In the early ’90s, my old friend Randy Brooks of Barnes Bullets gave us the first expanding homogeneous alloy hunting bullets: the Barnes X. Prior to the X, Barnes was known for extra-heavy bullets like the 225- and 250-grain .30-caliber and the 350-grain .375.
In developing the Barnes X, Randy told me that he had to constantly consider rifling twists because a copper bullet is longer than a lead core bullet of the same weight.
“Ultimately, the bullets had to work,” he said, but because of high weight retention, he came to realize they could use a bullet of less weight to achieve the same performance. This, of course, translated to higher velocity and less recoil without stabilization issues.
One last thing on spin. Just the other day I was on the range with John Lazzeroni, another old friend, checking zero before going pig hunting. I shot a nice group with John’s 7.21 (.284) Tomahawk, noting it was a bit to the left.

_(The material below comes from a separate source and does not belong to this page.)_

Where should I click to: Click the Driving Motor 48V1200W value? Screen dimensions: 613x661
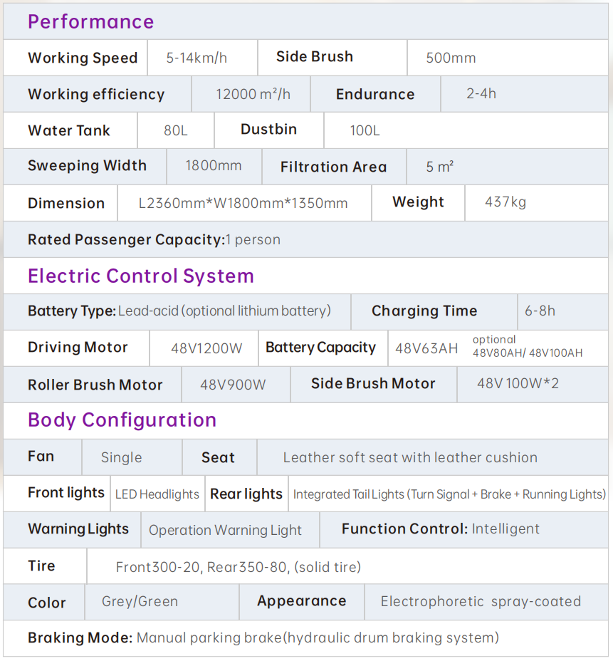206,348

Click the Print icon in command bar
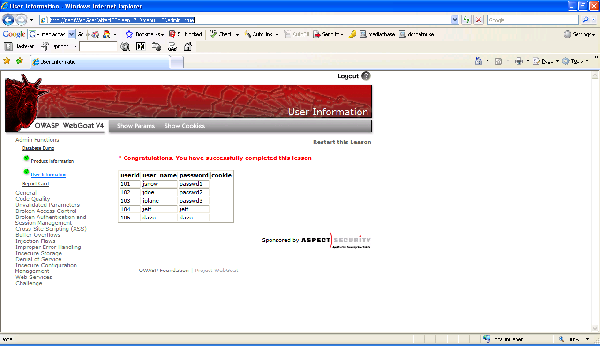518,61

“Oh, yeah,” he said. “I always zero a bit left for spin drift.”
Most of us mere mortals don’t worry about spin drift, but it’s a real effect that long-range shooters must consider. Rifling with the most common right-hand twist drifts to the right; left-hand twist is the opposite.
Amount of spin drift depends on bullet shape and velocity and also the rate of twist. The faster the twist, the greater the effect, and you can figure a minimum of eight inches at 1,000 yards. I wasn’t thinking about 1,000-yard shooting; I was thinking about a 100-yard head shot on a pig. I removed John’s spin drift allowance.